Para Guilherme Campos, desenvolvedor imobiliário, uma visita bem feita a um imóvel revela muito mais do que qualquer material de apresentação. O problema é que a maioria dos compradores chega a uma visita olhando exatamente para o que o corretor quer mostrar: o acabamento novo, a vista privilegiada, o espaço amplo da sala. No entanto, o que realmente define se aquele imóvel é uma boa compra são os detalhes que ninguém destaca.
Nas próximas linhas, você vai descobrir o que observar em uma visita que pode mudar completamente sua avaliação sobre um imóvel.
O que as paredes e o teto estão dizendo?
Antes de olhar para a decoração ou para o acabamento, olhe para as paredes e o teto. Manchas de umidade, bolhas na pintura, fissuras que seguem padrões diagonais nas extremidades das aberturas e marcas escurecidas nos cantos superiores dos ambientes são sinais que indicam problemas que vão muito além da estética.

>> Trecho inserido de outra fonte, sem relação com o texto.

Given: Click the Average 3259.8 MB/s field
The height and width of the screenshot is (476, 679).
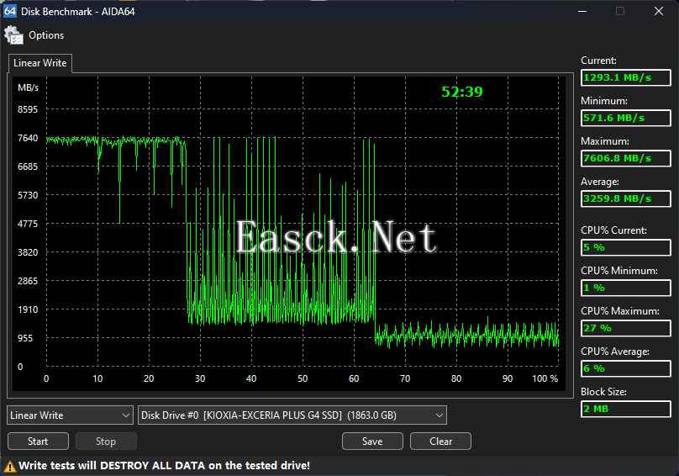Looking at the screenshot, I should pyautogui.click(x=626, y=198).
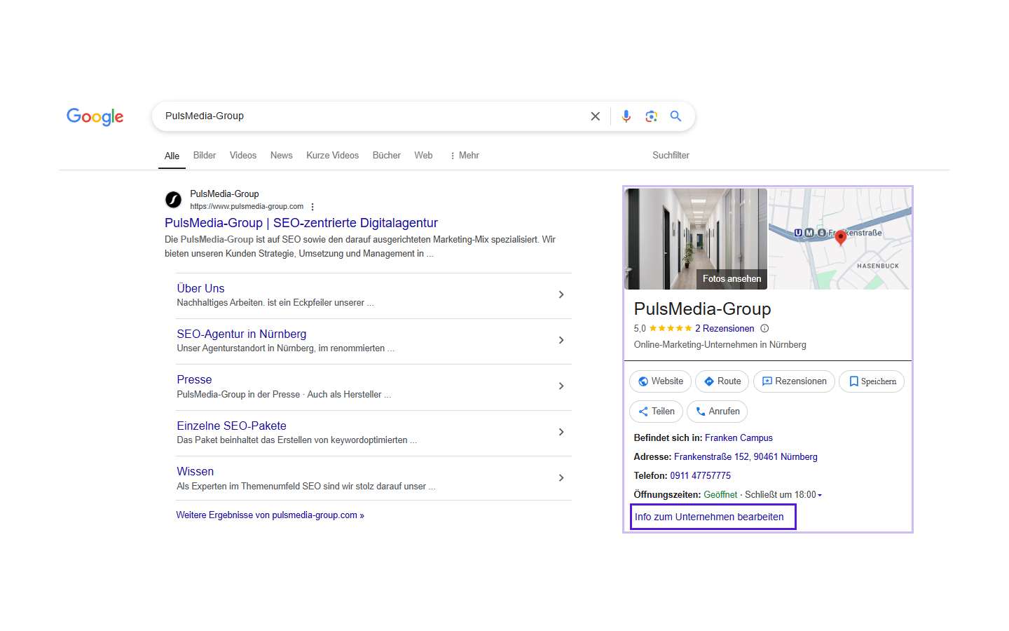The height and width of the screenshot is (631, 1009).
Task: Expand opening hours dropdown arrow
Action: (820, 495)
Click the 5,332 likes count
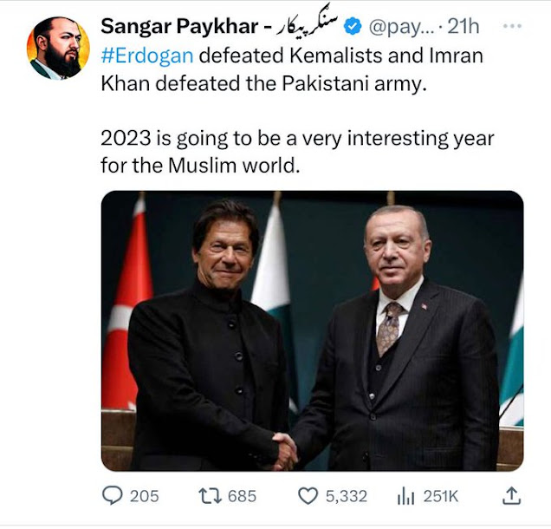 [346, 496]
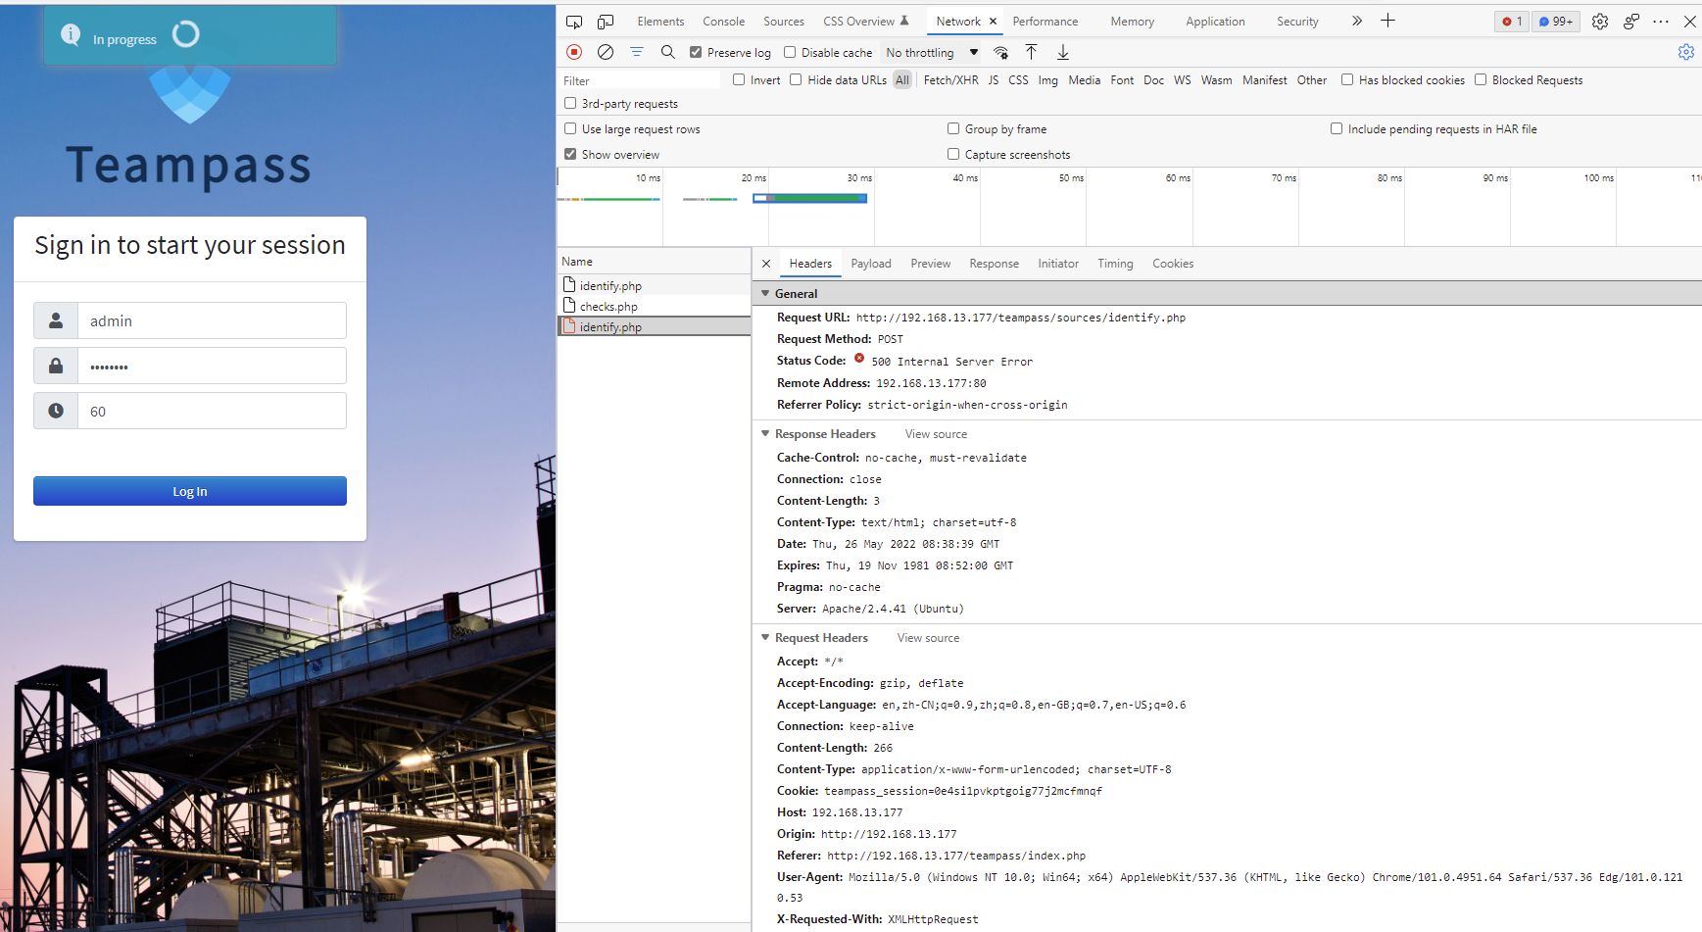
Task: Uncheck Show overview option
Action: tap(570, 154)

Conforme analisa Guilherme Campos, infiltrações e problemas estruturais são as patologias mais custosas de corrigir em um imóvel, e quase sempre apresentam sinais visíveis antes de se tornarem críticos. Na prática, um comprador que aprende a ler esses sinais tem uma vantagem concreta na negociação, podendo exigir desconto proporcional ao custo de correção ou simplesmente evitar uma compra que vai gerar despesas inesperadas logo após a mudança.
Prestar atenção no cheiro do ambiente também é relevante. Odor de mofo persistente, mesmo em imóveis aparentemente limpos e bem apresentados, quase sempre indica umidade acumulada em locais não visíveis, como dentro de paredes ou sob pisos.
A visita além dos ambientes principais
Corredores de serviço, áreas de garagem, depósitos, halls de entrada e áreas comuns de condomínio revelam informações sobre o imóvel e sobre a gestão do empreendimento que os ambientes principais frequentemente escondem. Um condomínio com hall de entrada mal conservado, elevadores com manutenção atrasada e áreas comuns sujas ou deterioradas está comunicando algo preciso: a gestão condominial é deficiente, o que significa custos futuros com reformas e taxas extraordinárias que o comprador precisará absorver.
Como indica Guilherme Campos, visitar o imóvel em horários diferentes, incluindo horários de maior movimento, como fim de tarde e fins de semana, oferece uma leitura muito mais fiel da experiência real de morar naquele espaço do que uma visita isolada em horário comercial com o imóvel vazio e silencioso.

Infraestrutura e instalações: o que está além do visível
As instalações hidráulicas e elétricas de um imóvel são invisíveis na maior parte do tempo, mas seus problemas se tornam muito visíveis quando aparecem. Em vista disso, testar todas as torneiras e chuveiros durante a visita, verificar a pressão da água, ligar e desligar interruptores, checar se há disjuntores identificados no quadro elétrico e observar se as tomadas estão em posições funcionais são ações simples que revelam o estado real das instalações.
Na avaliação de Guilherme Campos, instalações elétricas antigas, sem aterramento adequado ou com capacidade insuficiente para o consumo contemporâneo, representam um custo de adequação que raramente é considerado pelo comprador no momento da oferta, mas que frequentemente supera o valor que ele imaginava gastar em melhorias após a compra.
Verificar a posição das janelas em relação ao sol, testar a ventilação natural dos ambientes e avaliar o nível de ruído externo em diferentes pontos do imóvel completam uma análise que transforma uma visita convencional em uma avaliação técnica genuína.
O que perguntar antes de sair da visita?
As perguntas feitas ao final de uma visita revelam tanto quanto a observação direta do imóvel. Há quanto tempo o imóvel está disponível para venda ou locação, qual foi o motivo da saída do morador anterior, se existem pendências condominiais em aberto, qual é o histórico de manutenção do imóvel e se há obras planejadas no condomínio para os próximos anos são questões cujas respostas oferecem informações que nenhuma visita consegue capturar sozinha.
Conforme reforça Guilherme Campos, o comprador que faz as perguntas certas antes de sair de uma visita raramente se surpreende negativamente após a compra, porque transformou a visita em um processo de due diligence e não apenas em uma experiência estética.
Em mercados imobiliários em expansão acelerada, essa disciplina de análise é o que separa compras bem fundamentadas de compras que parecem boas no momento e revelam seus problemas depois.